(Entries taken from a collection)
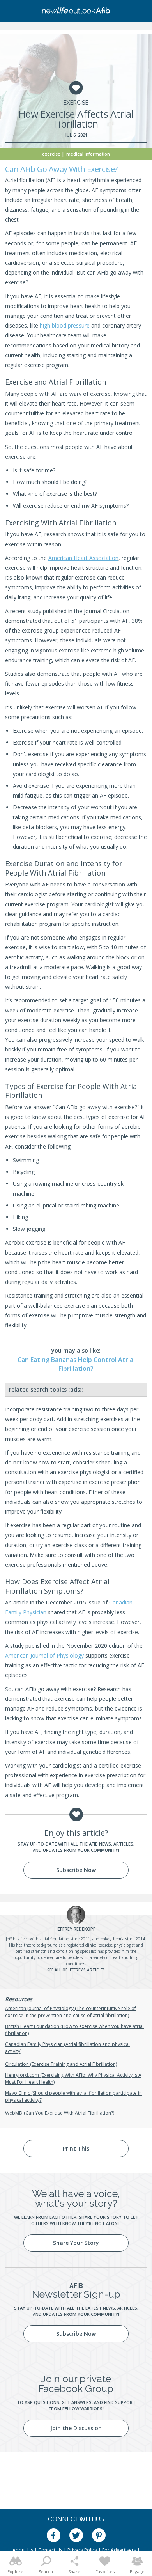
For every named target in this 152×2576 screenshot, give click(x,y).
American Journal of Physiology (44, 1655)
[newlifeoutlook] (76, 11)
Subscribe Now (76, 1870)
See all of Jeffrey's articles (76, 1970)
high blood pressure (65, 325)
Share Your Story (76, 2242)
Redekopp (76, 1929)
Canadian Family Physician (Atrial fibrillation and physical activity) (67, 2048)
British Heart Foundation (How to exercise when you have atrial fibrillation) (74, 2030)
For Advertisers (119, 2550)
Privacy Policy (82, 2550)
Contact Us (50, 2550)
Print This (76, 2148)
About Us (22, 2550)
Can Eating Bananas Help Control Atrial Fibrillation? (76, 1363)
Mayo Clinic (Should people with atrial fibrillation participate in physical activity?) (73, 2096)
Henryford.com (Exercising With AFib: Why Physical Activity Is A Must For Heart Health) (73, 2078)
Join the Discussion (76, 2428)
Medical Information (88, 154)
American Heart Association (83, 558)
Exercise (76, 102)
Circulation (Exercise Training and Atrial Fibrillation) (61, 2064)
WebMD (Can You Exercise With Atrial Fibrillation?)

## TASK ITEM
Report how many lines of the entries above contain the word "Heart", giving the number by itself.

## ANSWER FOR THIS EXERCISE
3